On Wed Jan 14 2015 at 10:47:41 AM Zachary Turner <zturner at google.com> wrote:
> It wouldn't be two arguments to the same command having a different
> syntax, it would be one argument to a command having a different syntax
> depending on how you were using the command.
>
> If I'm debugging Windows remotely from a Linux machine, and I need to
> specify a remote executable, it's more natural to use a Windows syntax to
> specify it. Of course the default would be the host's default.
>
> The reason I'm not crazy about the protection character is because any
> character you use is going to be awkward. Escaping characters with # signs
> just isn't very intuitive to anyone on any platform. On the other hand,
> escaping characters in filenames just isn't a thing that anyone needs to do
> on Windows, because characters that require escaping are not valid filename
> characters. I guess ultimately I'm looking for a way so that each platform
> can have the most natural way of doing things on that platform, so nobody
> feels like a second class citizen.
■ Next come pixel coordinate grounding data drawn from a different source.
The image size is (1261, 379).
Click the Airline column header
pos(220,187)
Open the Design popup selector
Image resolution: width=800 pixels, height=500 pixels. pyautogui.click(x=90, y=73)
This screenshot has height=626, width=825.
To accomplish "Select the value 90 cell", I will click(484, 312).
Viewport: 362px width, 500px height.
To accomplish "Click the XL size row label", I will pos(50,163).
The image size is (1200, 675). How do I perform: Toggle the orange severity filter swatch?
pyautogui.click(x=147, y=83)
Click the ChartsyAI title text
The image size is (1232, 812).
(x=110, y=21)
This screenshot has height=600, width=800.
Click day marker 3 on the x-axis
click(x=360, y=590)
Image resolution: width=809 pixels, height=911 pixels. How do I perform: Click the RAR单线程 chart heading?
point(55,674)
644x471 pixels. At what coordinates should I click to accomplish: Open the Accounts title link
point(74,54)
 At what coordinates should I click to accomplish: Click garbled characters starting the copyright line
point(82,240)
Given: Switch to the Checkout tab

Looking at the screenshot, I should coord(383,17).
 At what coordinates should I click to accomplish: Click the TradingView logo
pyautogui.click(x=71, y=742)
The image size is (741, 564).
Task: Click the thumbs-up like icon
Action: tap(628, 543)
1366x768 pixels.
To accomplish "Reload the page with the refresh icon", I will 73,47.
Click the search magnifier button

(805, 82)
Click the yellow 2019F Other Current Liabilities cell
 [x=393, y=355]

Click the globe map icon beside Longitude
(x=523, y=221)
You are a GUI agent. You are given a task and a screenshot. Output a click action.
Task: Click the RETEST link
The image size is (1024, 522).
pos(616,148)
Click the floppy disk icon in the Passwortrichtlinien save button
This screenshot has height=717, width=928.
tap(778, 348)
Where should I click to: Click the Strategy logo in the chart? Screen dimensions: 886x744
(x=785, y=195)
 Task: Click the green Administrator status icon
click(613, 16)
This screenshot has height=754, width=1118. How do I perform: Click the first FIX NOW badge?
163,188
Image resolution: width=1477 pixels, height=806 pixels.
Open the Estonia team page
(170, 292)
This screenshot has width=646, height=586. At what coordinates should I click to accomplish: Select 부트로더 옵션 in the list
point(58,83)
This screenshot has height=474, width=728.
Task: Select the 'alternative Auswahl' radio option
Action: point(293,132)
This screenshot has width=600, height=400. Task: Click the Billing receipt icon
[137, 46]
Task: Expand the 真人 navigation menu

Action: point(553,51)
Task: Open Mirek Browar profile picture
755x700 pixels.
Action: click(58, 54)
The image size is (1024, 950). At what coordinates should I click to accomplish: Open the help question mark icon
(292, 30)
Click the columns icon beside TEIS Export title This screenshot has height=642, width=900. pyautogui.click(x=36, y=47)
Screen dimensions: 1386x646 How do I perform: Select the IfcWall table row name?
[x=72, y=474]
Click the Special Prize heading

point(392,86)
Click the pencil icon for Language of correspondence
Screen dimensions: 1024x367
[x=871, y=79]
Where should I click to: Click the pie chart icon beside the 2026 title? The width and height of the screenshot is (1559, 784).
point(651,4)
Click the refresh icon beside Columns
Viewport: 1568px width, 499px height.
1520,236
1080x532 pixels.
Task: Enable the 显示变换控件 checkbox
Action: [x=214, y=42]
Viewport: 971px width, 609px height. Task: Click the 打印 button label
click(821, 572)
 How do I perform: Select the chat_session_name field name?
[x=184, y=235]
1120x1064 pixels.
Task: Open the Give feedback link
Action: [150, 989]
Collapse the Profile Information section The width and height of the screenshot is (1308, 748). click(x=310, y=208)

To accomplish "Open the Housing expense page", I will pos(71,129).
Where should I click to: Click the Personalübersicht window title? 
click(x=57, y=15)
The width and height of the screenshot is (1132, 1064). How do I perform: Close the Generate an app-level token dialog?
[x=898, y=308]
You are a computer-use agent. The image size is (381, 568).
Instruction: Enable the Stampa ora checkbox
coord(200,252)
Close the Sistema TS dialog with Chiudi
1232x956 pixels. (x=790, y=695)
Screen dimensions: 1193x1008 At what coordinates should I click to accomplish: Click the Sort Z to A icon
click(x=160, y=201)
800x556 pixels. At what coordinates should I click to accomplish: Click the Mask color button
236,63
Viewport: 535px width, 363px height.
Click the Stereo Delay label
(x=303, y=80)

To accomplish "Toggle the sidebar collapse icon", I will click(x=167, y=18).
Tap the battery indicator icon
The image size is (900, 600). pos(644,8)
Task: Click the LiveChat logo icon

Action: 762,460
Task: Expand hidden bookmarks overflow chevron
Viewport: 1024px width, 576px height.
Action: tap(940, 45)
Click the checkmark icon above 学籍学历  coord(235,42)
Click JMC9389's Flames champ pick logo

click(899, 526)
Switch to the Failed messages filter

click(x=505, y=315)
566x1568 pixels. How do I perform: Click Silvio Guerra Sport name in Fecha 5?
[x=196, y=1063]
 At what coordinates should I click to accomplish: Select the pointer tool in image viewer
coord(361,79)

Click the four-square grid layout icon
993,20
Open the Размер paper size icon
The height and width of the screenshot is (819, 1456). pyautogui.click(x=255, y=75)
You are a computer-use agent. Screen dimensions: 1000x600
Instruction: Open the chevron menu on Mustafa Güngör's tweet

Using # characters (or really any
> character other than \) for escaping is going to be unnatural, but even
> more importantly unnecessary since we only need this for file paths.
>
> That's what led me to the aforementioned idea. We already have the
> ability to mark option values as file paths by using eOptionTypeFileSpec.
> So why not just put the logic there, and then there's no setting anywhere,
> and everyone can use the native path syntax for the platform they're
> working with.
>
> On Wed Jan 14 2015 at 10:28:26 AM <jingham at apple.com> wrote:
>
>> I don't like this. Having two arguments to the same command with
>> different syntaxes seems pretty ugly to me.
>>
>> I didn't completely follow why having the protection character be
>> settable ended up being annoying to do, but short of that, I think the best
>> option is to have the protection character be a host setting, leave it at
>> "\" for everything but Windows, and pick some likely character for
>> Windows. Then we'll have to document this somewhere that the average
>> debugger user is likely to find it.
>>
>> Jim
>>
>>
>> > On Jan 13, 2015, at 6:38 PM, Zachary Turner <zturner at google.com> wrote:
>> >
>> > For example, one idea i had to fix this in a deeper way was to audit
>> all settings and options. For each one that's a path, make sure the option
>> type is eOptionTypeFileSpec. Then sink the escaping logic into FileSpec.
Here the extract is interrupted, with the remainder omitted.